The full article is available at http://jn.nutrition.org/content/101/4/525.long
Excerpt:
Fetal fluoride and tin levels. Two-way analysis of variance of the values for animals fed salts containing fluoride indicated that the variable of test salt did not have a significant effect on fetal fluoride level (P > 0.25). However, the dietary level of fluoride had a highly significant effect (P << 0.01 ) on the fetal level of fluoride. The fetuses of rats fed the 200 ppm fluoride diets had significantly (P < 0.05) higher fluoride levels than the fetuses of rats fed diets with 0, 50, or 100 ppm fluoride. Although the fetuses of rats fed the diet containing 200 ppm fluoride as stannous fluoride had a significantly (P < 0.05) higher fluoride level than those of rats fed the same level of fluoride as sodium fluoride, significant differences between fetal fluoride levels were not observed at the two lowest levels of these two salts. The fetuses of animals fed diets containing no test salt or nonfluoride test salts all had lower fluoride levels than those of animals fed test salts containing fluoride, with the exception of the group fed sodium chloride (table 5). The values in this group were not normally distributed.
These fetal fluoride levels correspond quite closely to those found previously when rats were fed diets containing 0, 50, 100, and 200 ppm fluoride as sodium fluoride during and before gestation (13). The fetuses of females fed diets containing 200 ppm fluoride as sodium fluoride in that study were found to have fluoride levels of 3.1 and 4.0 ppm, compared to the value of 3.0 ppm in this study
… Placental levels of tin and fluoride bore little relationship to the tin and fluoride levels in the diet. Placental levels of fluoride were similar to those found by Feltman and Kosel (2) in women receiving 1 mg fluoride daily during pregnancy and in control women. The placenta contained relatively little tin whether the diet contained detectable tin or not.

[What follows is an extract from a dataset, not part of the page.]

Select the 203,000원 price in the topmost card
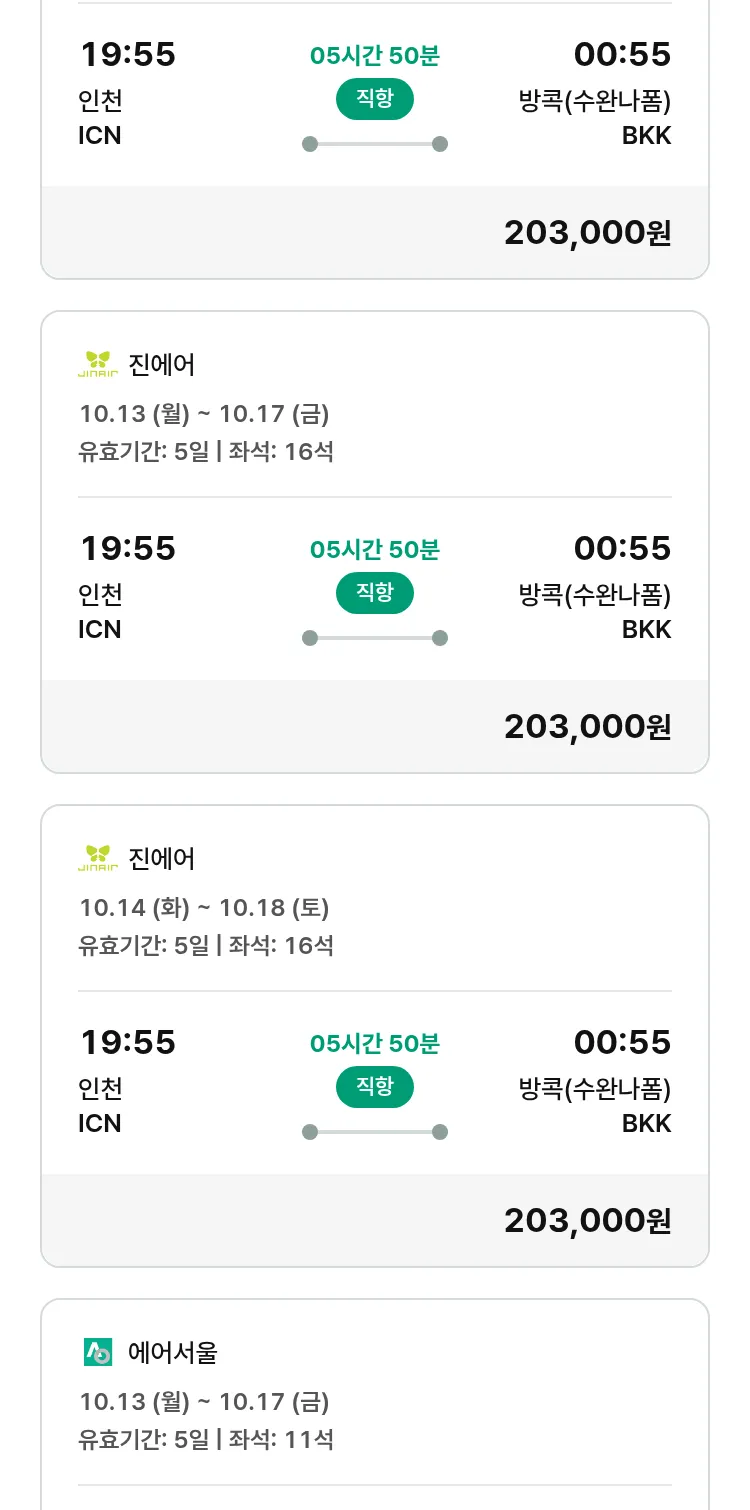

The fetal fluoride level was considerably higher than the placenta fluoride level at the highest level of fluoride intake. Fluoride is deposited in the fetal skeleton (1). An approximation of the absolute efficiency of fluoride transfer to the fetus can be calculated from the fluoride accumulated by the fetuses and the total fluoride intake during gestation. The average female rat fed the diets containing 200 ppm fluoride consumed 300 g of food, for a total fluoride consumption during gestation of 66 mg. On the average, the 12.5 fetuses, weighing about 3.5 g each, of an average female fed 200 ppm fluoride in the diet had a fetal fluoride concentration 3.6 ppm higher than the fetuses of animals fed the control diet. Thus, the fetuses accumulated about 160 jug fluoride, or only 0.24% of that ingested. It seems reasonable to assume that if a form of fluoride had substantially increased capacity to cross the placenta and accumulate in the fetus, it would have been detected in the present study. On this basis, the previous findings of Stookey et al. (6), of less caries incidence in the offspring of rats fed sodium pentafluorostannite during gestation than in the offspring of those fed sodium fluoride, do not appear to have been due to any difference in placental transfer of fluoride.